**EXERCISE:** Among the lines below, count those with the word "computer". Answer with the number only.

┌─ DATASET RECORDS

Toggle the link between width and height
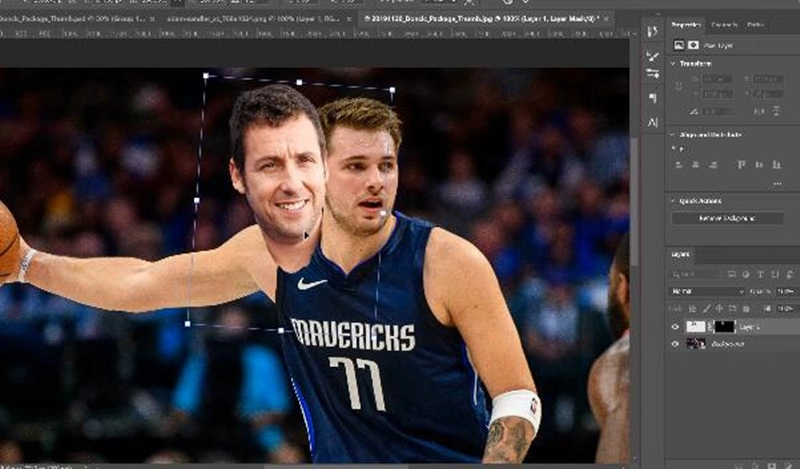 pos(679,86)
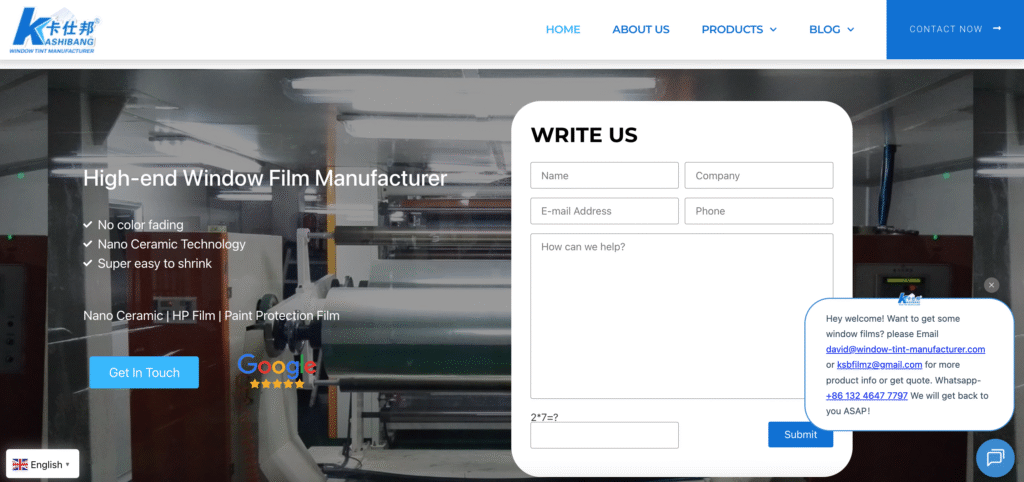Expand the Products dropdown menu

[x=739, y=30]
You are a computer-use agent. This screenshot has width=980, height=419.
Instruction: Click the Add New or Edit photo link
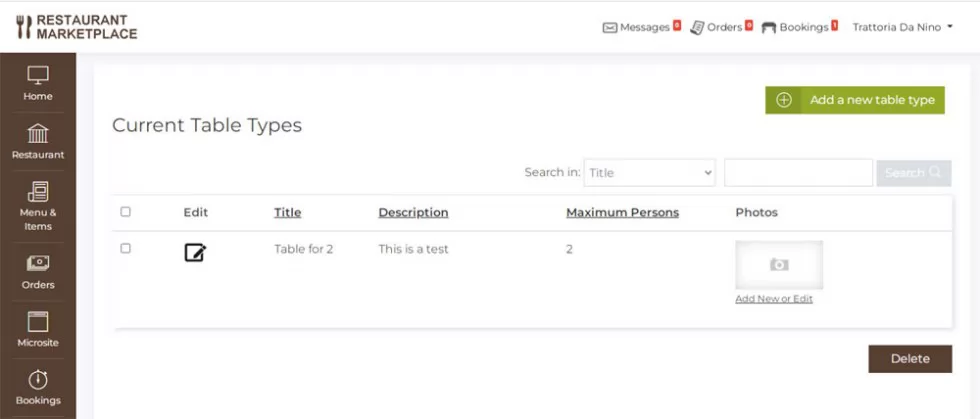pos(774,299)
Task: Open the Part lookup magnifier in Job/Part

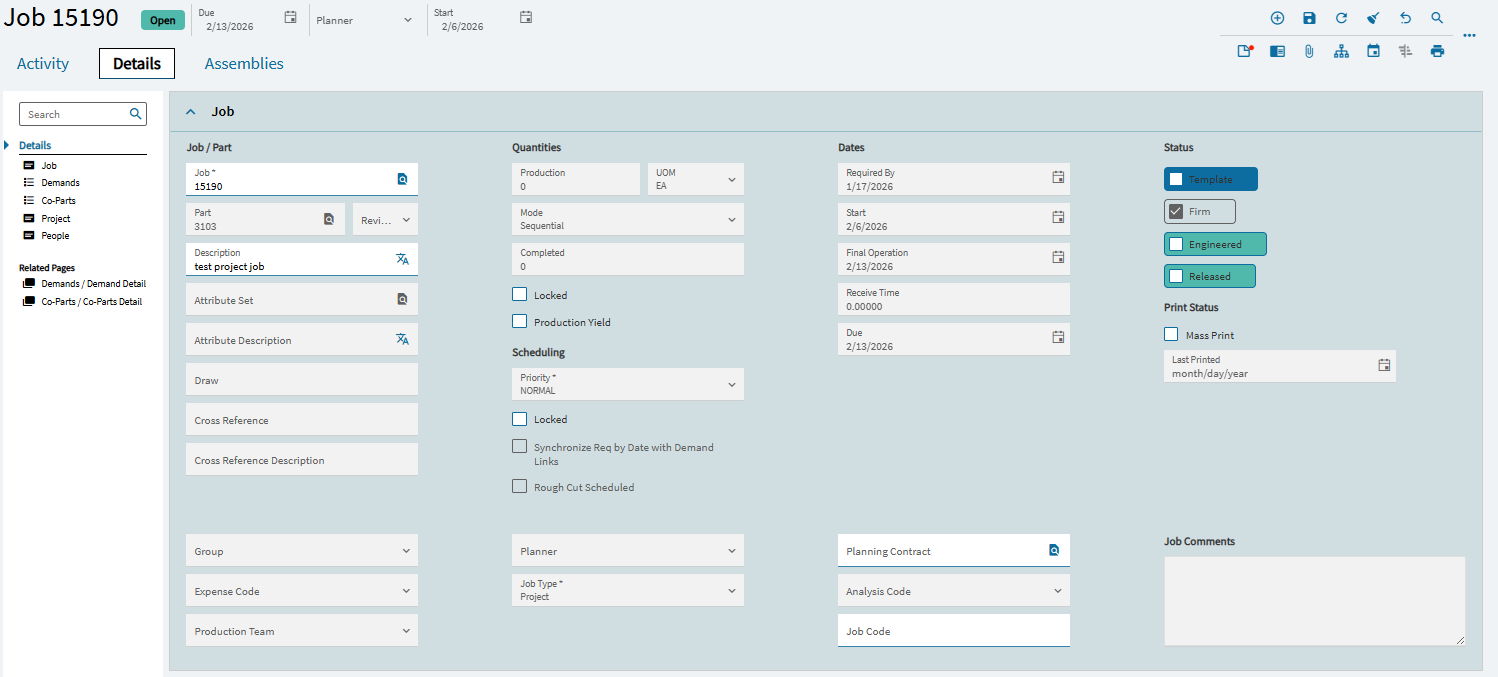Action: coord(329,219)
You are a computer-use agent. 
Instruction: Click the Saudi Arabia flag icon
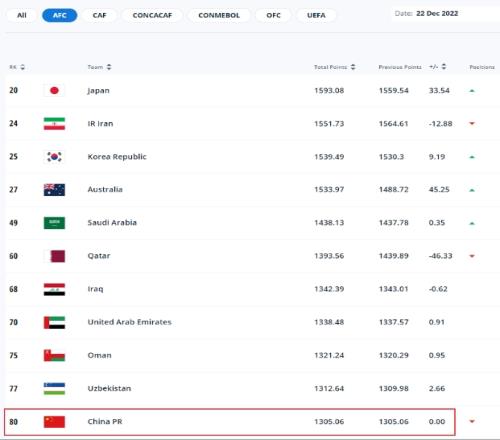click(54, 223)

└─
┌─ DATASET RECORDS

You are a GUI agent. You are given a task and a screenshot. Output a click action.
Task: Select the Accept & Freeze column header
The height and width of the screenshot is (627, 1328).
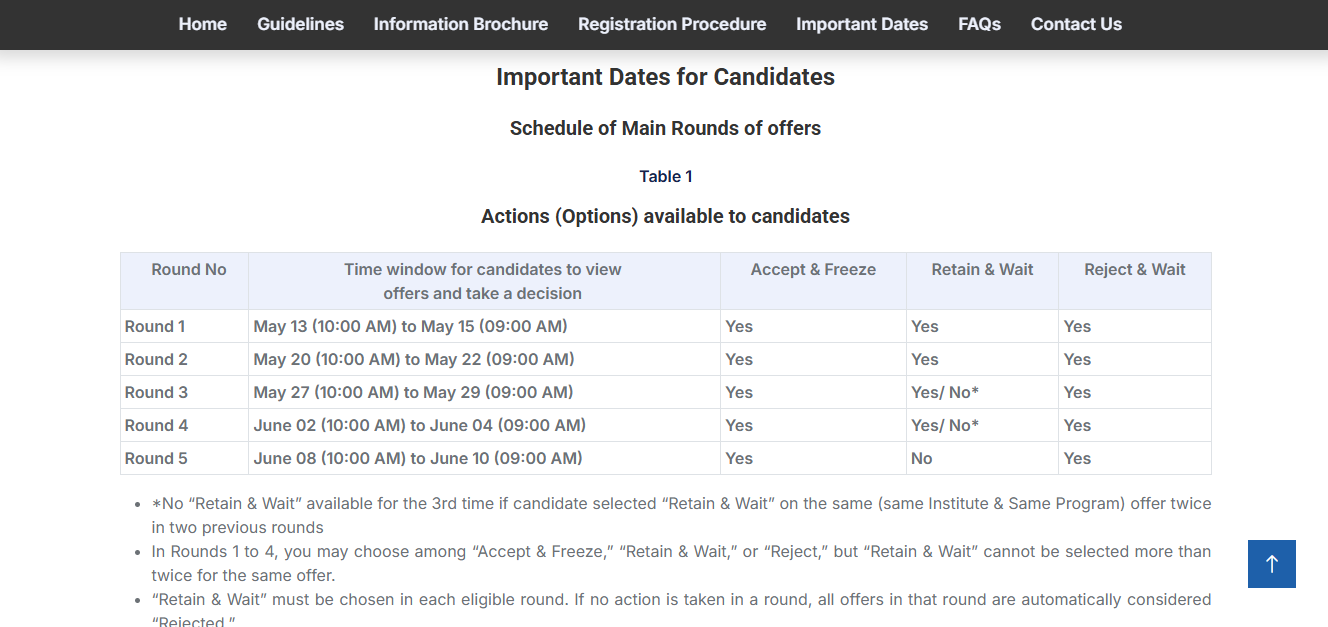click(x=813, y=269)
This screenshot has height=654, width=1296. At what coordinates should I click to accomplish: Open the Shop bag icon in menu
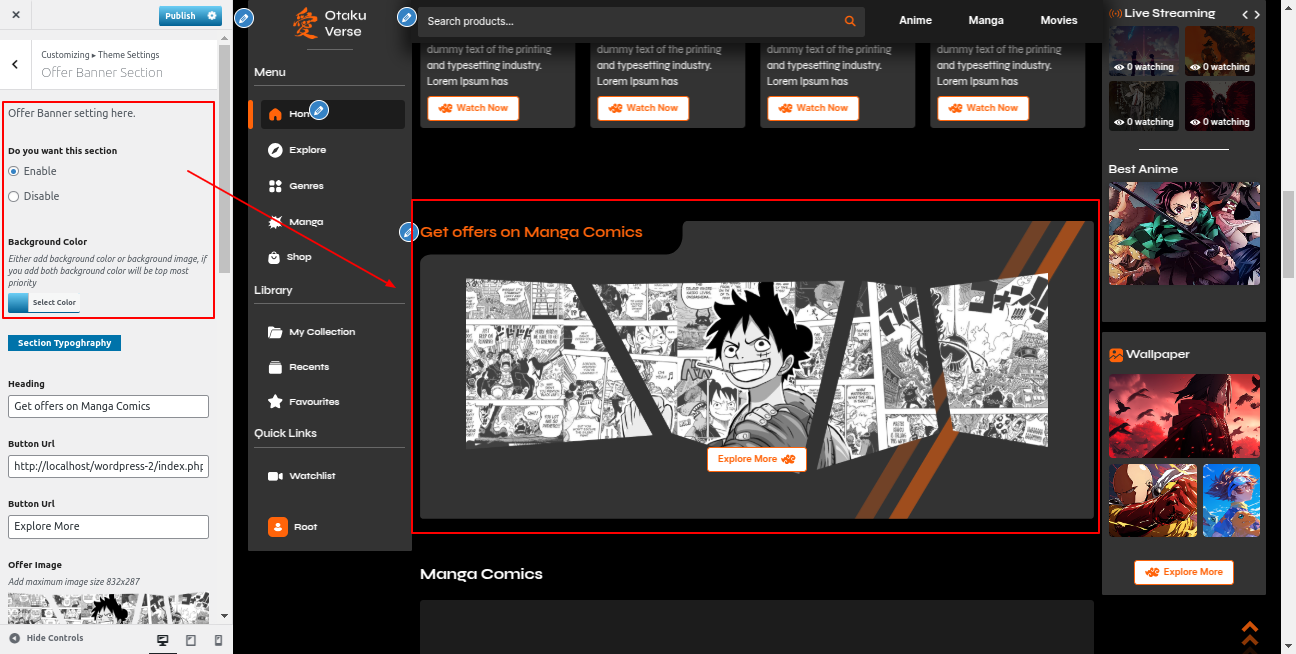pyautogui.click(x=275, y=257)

└─
┌─ DATASET RECORDS

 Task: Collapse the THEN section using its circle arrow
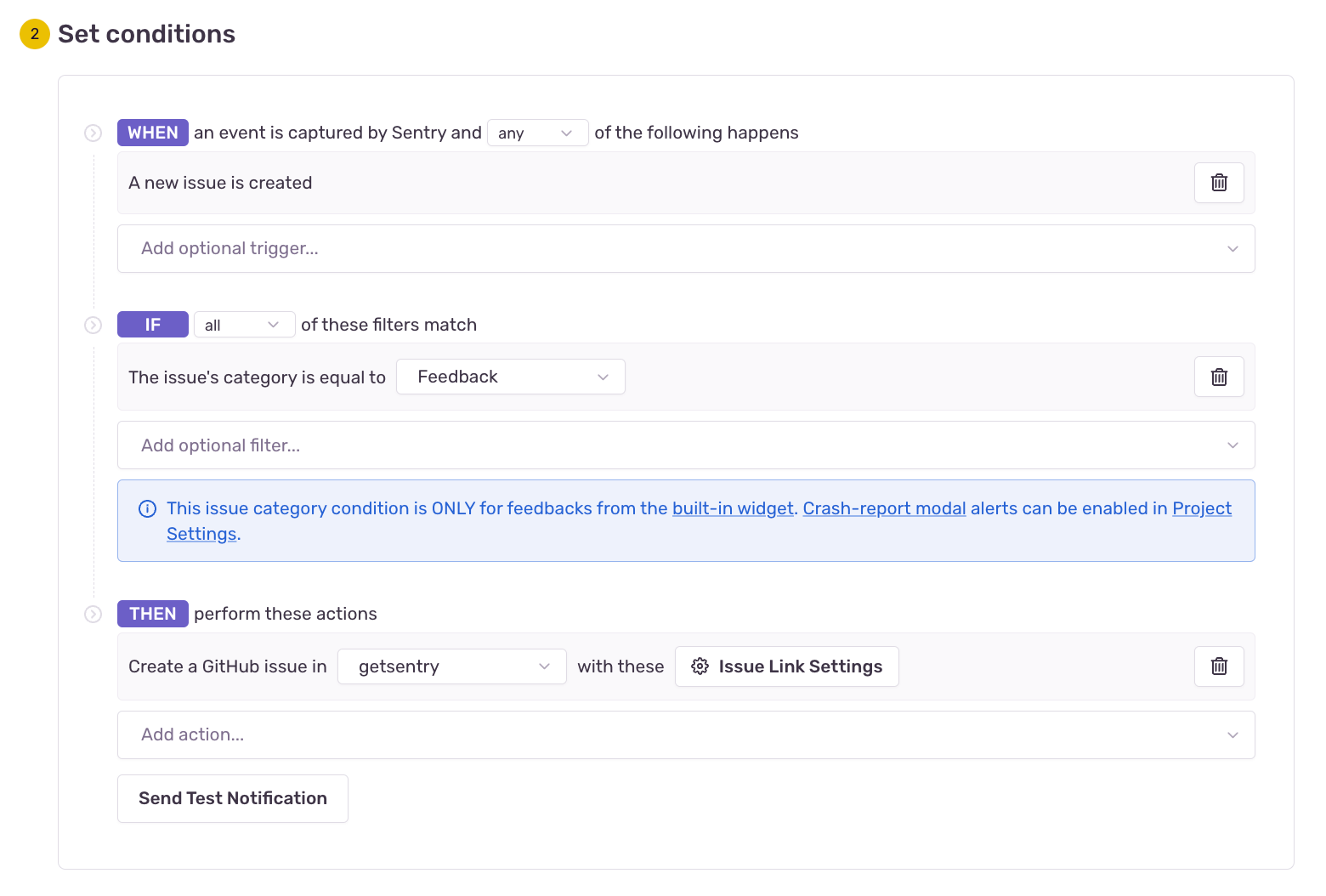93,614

└─

**WRITTEN ANSWER:** 2